Joe only a small share of the homeless come from out of the city. About 10% of families with children, 13% of adult families, don't see for single adults though, but they are a small part of the homeless population anyway. And that's just the last address. It counts all those who tried to live elsewhere, even for a few months, before returning to their home city.

It's a homegrown problem more than anything.

http://www.nyc.gov/html/dhs/downloads/pdf/dashboard/tables/intake_Tbls_Dbd_6-10-2014.pdf


Highly misleading. All this reports is what people put down on the intake form. It does not account for how many of these people stayed with a NYC friend or relative - however briefly - or how many flat out lied, as the agency probably isn't checking, as according to that table it accepts forms that are missing an address altogether.

The law has simply GOT to be changed to require at least a year of residency, provable by a landlord, tax documents, voting records, school records, or something else with binding authority.

Joe Moretti said...

Anon stated:

It's a homegrown problem more than anything.

_____________
No it fucking isn't, many times it is a personal problem of making bad choices, not taking responsibility or poor planning. Yes, sometimes bad things happen (lose a job, a medical procedure drains your savings, etc), but going to a homeless shelter seems to be the final step, which means there were several other options before that, that were not taken or ignored. You do not become homeless overnight, it is a long process.

You don't make that much money and have one child, DON'T have three. Responsible people only have as many kids as they can afford. You don't make much money, you live in a city or state where the cost of living is not so high, regardless of where you family or friends are (they obviously did not want you staying at their home forever). Again this is a choice and people do this all of the time and having been doing this since the advent of travel. Our immigrant families did it in the 1800's coming to America. My grandparents left their friends and families to never see them again to begin a new and better life in the USA.

There are choices in life, good ones and bad ones, but you have choices. This thinking that I hear from a few are making people victims as opposed to being responsible for themselves. Damn, we live in this pussy ass times, that make no one responsible for themselves and blames everyone and everything else. The reason we are in the shape we are in.

Anonymous said...

Van Bramer is exhibit A of what is wrong with our elected officials, which increasingly seems little more than an employment agency for B and D listers.

Everyone had great hope for him - on the surface polished, urbane, able to form cogent sentences: brief conversation with him puts him in an entirely different light than what passes for 'leadership' out in these parts.

Then he got in office.

The power has gone to his head - he has a reputation as a publicity hog, has a chip on his shoulder, and has managed to embody the worse of Bloomberg and DiBlasio administrations.

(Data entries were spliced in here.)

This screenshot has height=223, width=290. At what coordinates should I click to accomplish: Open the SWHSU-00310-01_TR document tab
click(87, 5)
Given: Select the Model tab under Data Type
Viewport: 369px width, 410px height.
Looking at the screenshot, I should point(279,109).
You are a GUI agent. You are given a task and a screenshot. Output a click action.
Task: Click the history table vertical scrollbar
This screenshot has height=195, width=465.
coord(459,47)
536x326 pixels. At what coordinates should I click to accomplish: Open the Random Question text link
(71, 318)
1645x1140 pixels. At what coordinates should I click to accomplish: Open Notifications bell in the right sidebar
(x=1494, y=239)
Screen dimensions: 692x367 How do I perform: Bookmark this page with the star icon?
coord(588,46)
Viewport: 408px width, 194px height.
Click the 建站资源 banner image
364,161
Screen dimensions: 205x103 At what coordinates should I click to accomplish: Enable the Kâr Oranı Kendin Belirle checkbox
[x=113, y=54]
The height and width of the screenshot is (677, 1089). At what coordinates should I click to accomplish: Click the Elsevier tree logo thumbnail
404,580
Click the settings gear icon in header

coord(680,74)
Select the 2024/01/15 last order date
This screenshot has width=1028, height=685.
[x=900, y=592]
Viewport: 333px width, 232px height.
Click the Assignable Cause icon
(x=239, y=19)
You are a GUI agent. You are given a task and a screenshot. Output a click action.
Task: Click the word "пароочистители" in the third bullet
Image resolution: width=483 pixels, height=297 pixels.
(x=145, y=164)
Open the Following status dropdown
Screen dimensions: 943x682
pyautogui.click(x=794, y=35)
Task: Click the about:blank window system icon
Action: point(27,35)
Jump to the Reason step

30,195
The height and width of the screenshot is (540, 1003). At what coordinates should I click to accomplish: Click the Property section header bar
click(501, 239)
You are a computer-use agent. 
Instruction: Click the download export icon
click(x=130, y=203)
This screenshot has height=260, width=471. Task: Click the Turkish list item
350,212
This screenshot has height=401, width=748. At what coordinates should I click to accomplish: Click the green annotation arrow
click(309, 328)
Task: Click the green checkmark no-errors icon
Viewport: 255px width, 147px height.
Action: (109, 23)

His switch from Quinn to Melissa was not only blinding fast, but displays his lack of morals and scruples. Anyone that can further his career is important, anyone that lacks juice can be talked down to or ignored.

This man is making enemies left and right. That library thing, where he got schooled in public service, is going to blow up in his face.

JQ said...

Van B is either willfully oblivious or a sociopath.what is certain is that he is a shallow cretin with chum for brains and his advice to people that are not generation gentrification to stop complaining is brazen hypocrisy at its worst.

and his inspirational article in the daily news just shows how doomed the affordable housing plan is going to wind up,there are a lot of motels in this city that are going to be extra crowded in the next 10 years.

Snake Plissskin said...

You know JQ, I am looking at all those hotels in LIC....

No operator gets from guests what the city pays to house homeless Democrats.